A Comissão Nacional de Eleições (CNE) deu, nesta sexta-feira, razão ao Partido Socialista, numa queixa apresentada contra um jornal no Rio de Janeiro que se ofereceu para recolher e enviar os votos dos emigrantes para Portugal.
3 de Junho de 2011 às 16:47
Partido de José Sócrates queixou-se de iniciativa do jornal ‘Portugal em Foco’
Partido de José Sócrates queixou-se de iniciativa do jornal ‘Portugal em Foco’ FOTO: Lusa

"A responsabilidade pelo envio do boletim de voto por via postal é do cidadão e, com vista a preservar a integridade daquela documentação eleitoral e o segredo de voto, a lei não admite o envolvimento de interposta entidade que assuma neste âmbito o serviço de recolha e remessa de boletins de voto, nem se vislumbra nenhuma razão anómala que pudesse levar a aceitar essa medida não prevista na lei", refere o parecer da CNE a que a Lusa teve acesso. 

O jornal do Rio de Janeiro ‘Portugal em Foco’ publicou, na sua edição de 26 de Maio, um texto em que se propunha ir a casa dos eleitores portugueses  ecolher o voto e enviá-lo para Portugal, fornecendo vários contactos telefónicos através dos quais os eleitores poderiam fazer o pedido de recolha do voto. 

O Partido Socialista queixou-se da iniciativa do jornal, adiantando que o director e a directora do departamento comercial são coordenadores da secção do PSD no Rio de Janeiro.  

A CNE considerou que um órgão de comunicação social não tem qualquer função de administração eleitoral e deliberou "dar conhecimento da informação ao director do jornal 'Portugal em Foco' e à autora da notícia [...] de modo a que sejam corrigidas as informações prestadas aos eleitores sobre o exercício do direito de voto dos portugueses residentes no estrangeiro".  

ontactado pela Agência Lusa, Paulo Pisco, candidato do PS pelo círculo da Europa, mostrou-se satisfeito com a deliberação da CNE, adiantando que estão agora a ser equacionados os passos a dar a seguir.  

"Esta informação serve de base à análise e à avaliação que fazemos desta situação.
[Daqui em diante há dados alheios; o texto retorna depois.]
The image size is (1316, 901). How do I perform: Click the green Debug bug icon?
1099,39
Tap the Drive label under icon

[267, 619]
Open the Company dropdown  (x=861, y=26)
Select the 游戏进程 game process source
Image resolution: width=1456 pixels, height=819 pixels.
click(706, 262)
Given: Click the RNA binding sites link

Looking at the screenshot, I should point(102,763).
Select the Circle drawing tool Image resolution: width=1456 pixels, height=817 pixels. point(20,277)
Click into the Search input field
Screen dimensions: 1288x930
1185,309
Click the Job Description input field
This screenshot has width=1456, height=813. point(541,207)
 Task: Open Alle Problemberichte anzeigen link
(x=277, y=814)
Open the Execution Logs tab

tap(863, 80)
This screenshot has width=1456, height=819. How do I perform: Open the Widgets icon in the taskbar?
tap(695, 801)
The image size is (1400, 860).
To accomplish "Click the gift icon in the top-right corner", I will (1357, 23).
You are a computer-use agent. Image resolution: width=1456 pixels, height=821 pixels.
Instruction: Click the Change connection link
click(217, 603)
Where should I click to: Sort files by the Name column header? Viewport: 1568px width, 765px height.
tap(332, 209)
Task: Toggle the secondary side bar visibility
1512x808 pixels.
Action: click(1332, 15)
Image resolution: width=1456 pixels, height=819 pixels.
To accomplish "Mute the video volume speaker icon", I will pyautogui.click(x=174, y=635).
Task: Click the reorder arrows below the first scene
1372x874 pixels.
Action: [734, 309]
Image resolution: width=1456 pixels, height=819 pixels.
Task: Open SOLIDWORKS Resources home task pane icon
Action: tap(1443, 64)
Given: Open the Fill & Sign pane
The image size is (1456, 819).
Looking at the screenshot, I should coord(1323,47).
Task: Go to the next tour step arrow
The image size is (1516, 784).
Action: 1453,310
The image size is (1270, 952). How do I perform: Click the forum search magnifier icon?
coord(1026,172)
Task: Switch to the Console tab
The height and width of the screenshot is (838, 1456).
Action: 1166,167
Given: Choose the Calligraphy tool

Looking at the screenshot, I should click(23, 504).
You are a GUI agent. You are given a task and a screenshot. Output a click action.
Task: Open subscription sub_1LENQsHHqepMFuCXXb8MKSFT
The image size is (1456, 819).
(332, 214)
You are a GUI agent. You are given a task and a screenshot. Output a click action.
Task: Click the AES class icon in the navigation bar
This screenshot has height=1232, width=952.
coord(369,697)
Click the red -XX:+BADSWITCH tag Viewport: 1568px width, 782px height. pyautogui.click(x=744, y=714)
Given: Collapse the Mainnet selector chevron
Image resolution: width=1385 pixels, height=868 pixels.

Eventualmente haverá outras diligências", disse Paulo Pisco.  

Questionado pela agência Lusa sobre um eventual recurso aos tribunais,  Paulo Pisco considerou "prematuro" especificar o tipo de iniciativas a tomar no futuro.  

"A CNE dá-nos razão quanto à violação da lei e à suspeição de que pode haver uma distorção do exercício do livre direito que os cidadãos têm de votar. É relevante, levamos isso em consideração e dados estarmos perante uma situação que é pouco transparente e que pode alterar a verdade dos resultados eleitorais, obviamente que temos que levar este elementos em consideração",  disse, sem avançar mais pormenores.  

Os eleitores portugueses no estrangeiro votam para as eleições legislativas de 5 de Junho por correspondência.